American soccer player

Chris Clements (born March 2, 1987) is an American soccer player.

==Career==

===Youth and college===
Chris Clements was born in Allen, Texas. He attended Allen High School, played club soccer for the Dallas Texans, and played college soccer at the University of Tulsa where from 2005 until 2008, where he was selected to the All-Conference Third Team as a sophomore in 2006, and named to the NSCAA All-Midwest team and the NSCAA/adidas NCAA All-America Third Team as a junior.

===Professional===
Clements was drafted in the fourth round (60th overall) in the 2009 MLS SuperDraft by Columbus Crew, but was not offered a professional contract by the team.

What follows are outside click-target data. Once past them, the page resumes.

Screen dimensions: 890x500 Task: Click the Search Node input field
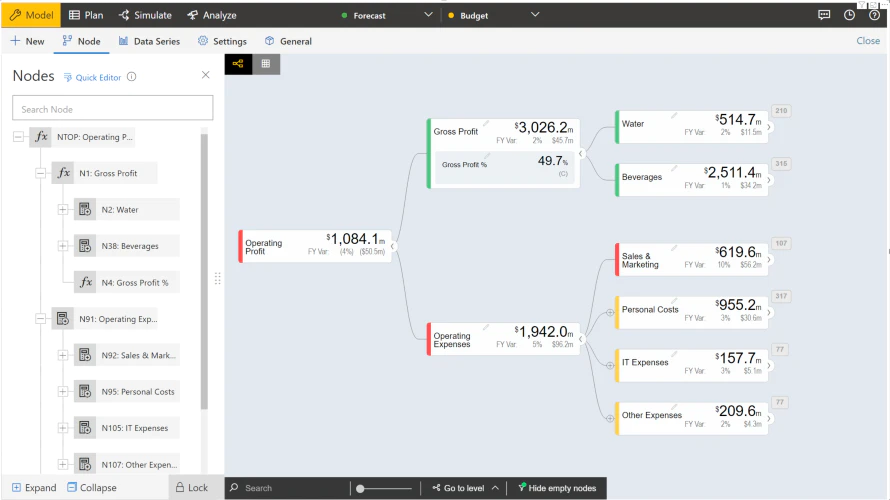[x=112, y=108]
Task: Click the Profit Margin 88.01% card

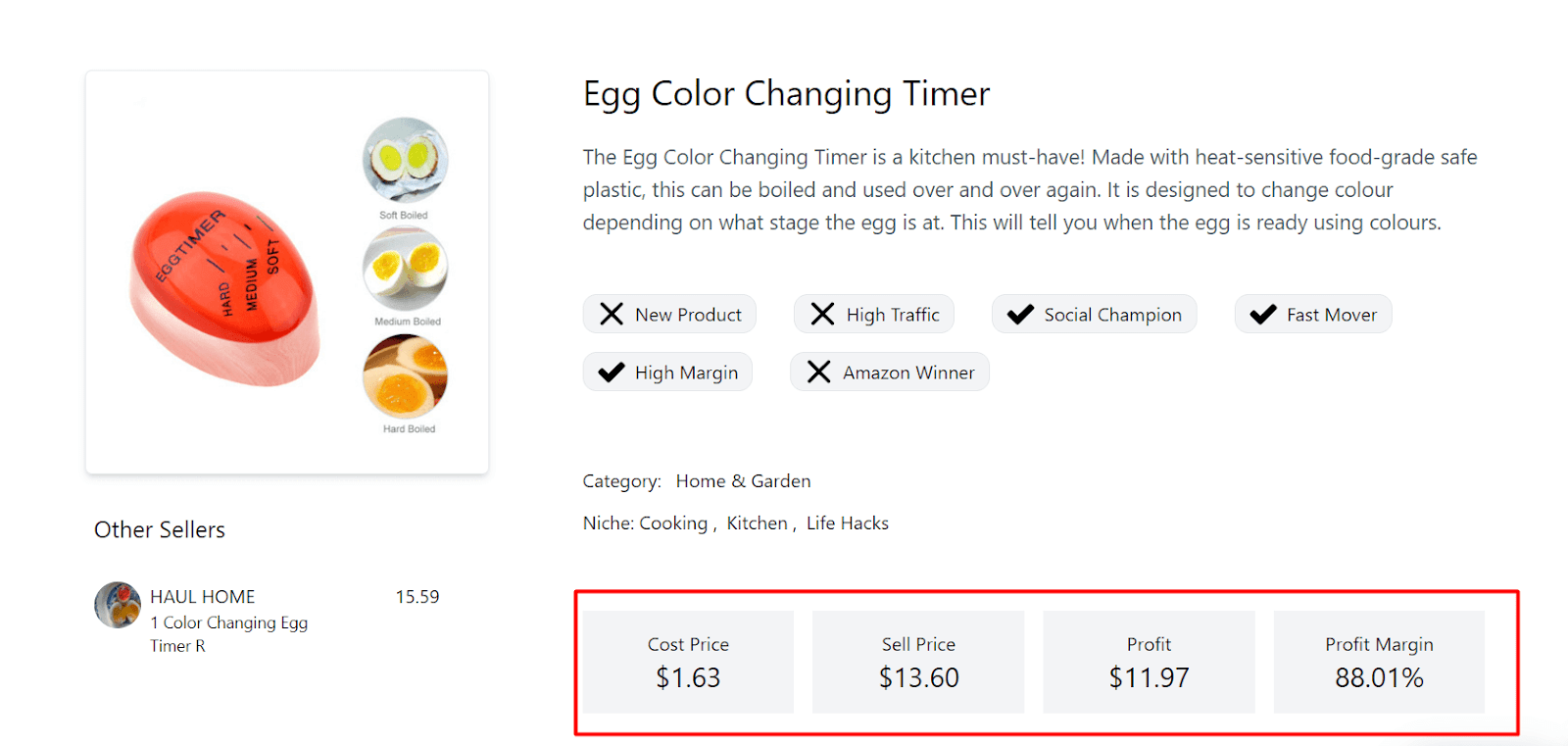Action: click(x=1379, y=662)
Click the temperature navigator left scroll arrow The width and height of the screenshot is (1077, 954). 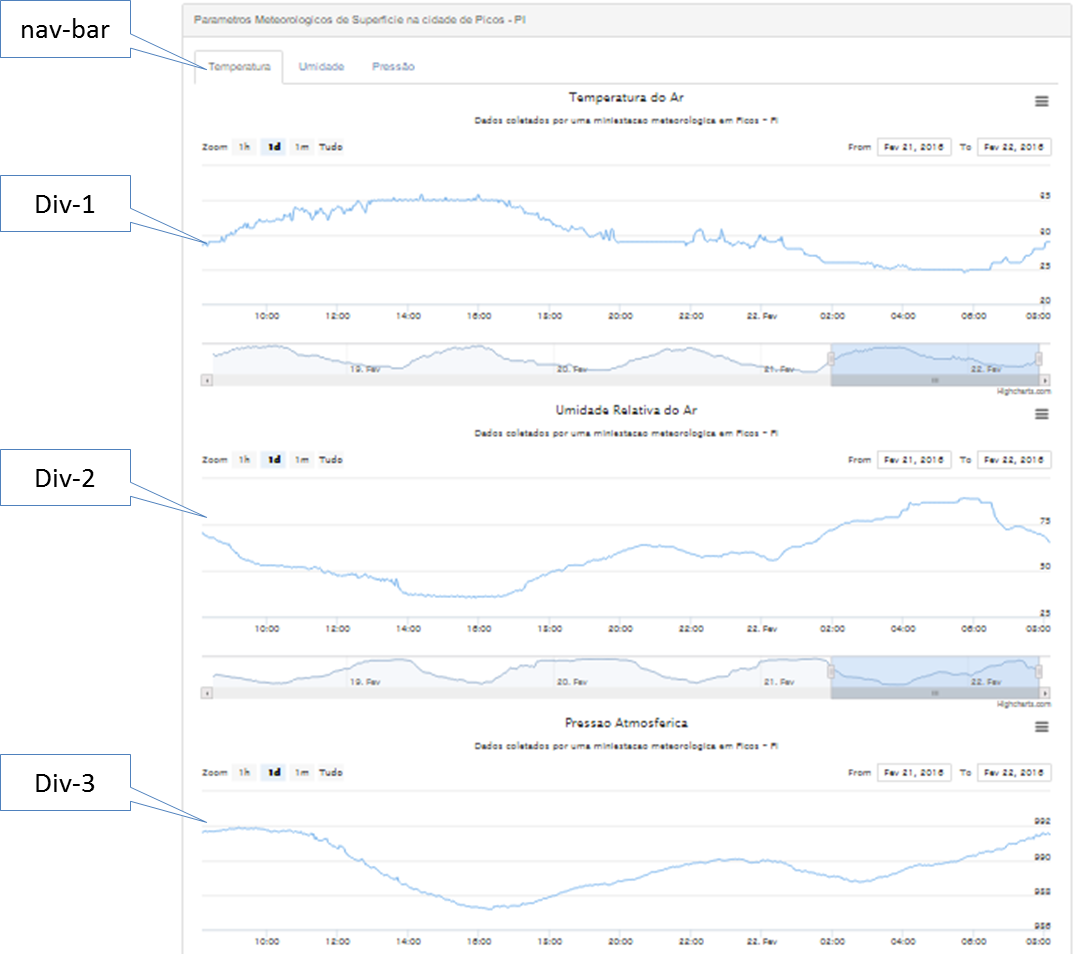pyautogui.click(x=207, y=380)
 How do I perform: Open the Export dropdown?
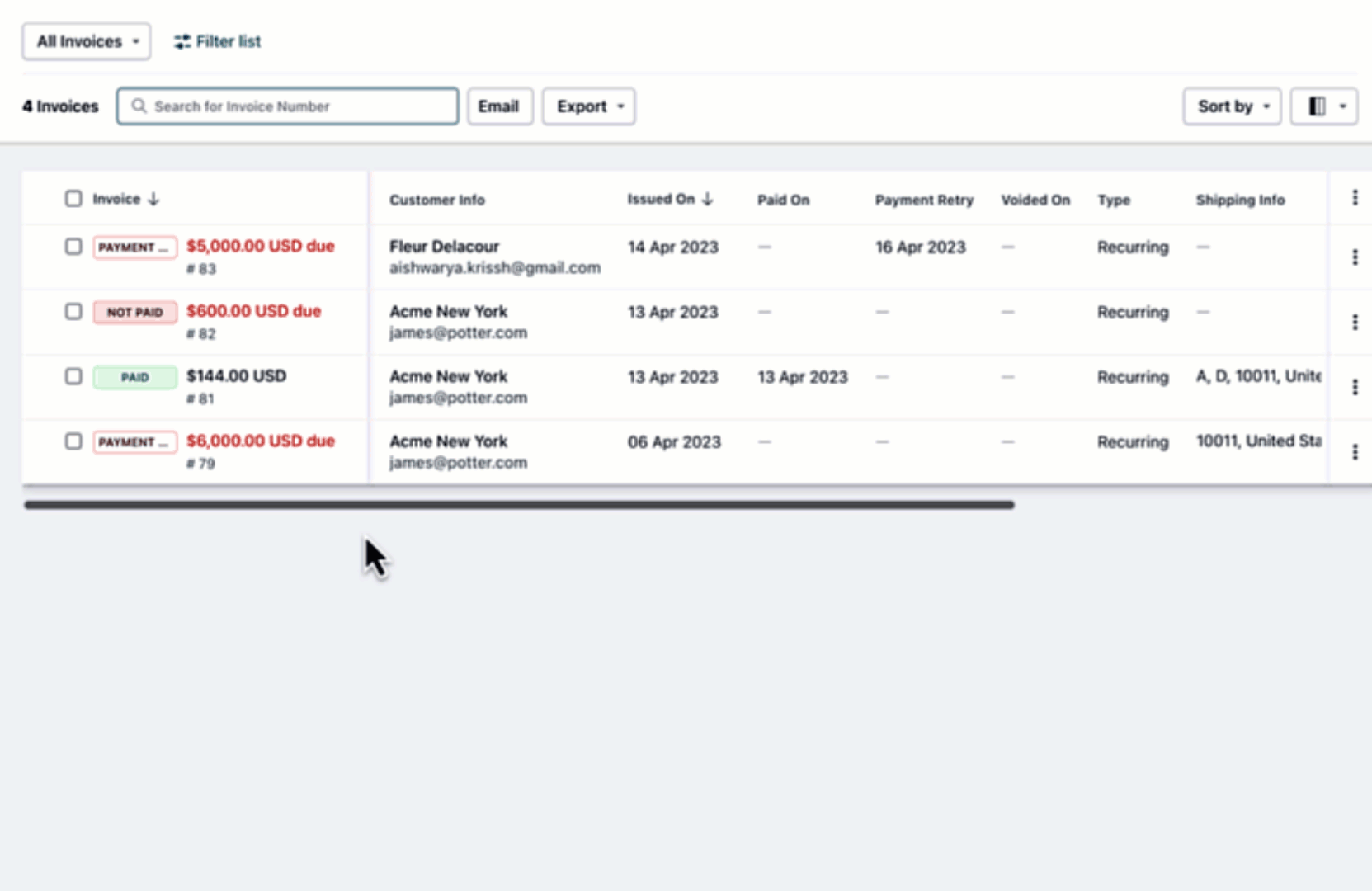tap(588, 106)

Clements signed with the Minnesota Thunder of the USL First Division on April 15, 2007., and made his professional debut on April 18, 2009, in a game against the Austin Aztex.

On February 25, 2010, the NSC Minnesota Stars of the USSF Division 2 signed him. He was released by the club on November 29, 2011.

===International===
Clements was a member of the U20 National Team pool in the spring and summer of 2006.

===Present Day===
Clements is now an email nerd that codes sometimes, but not good.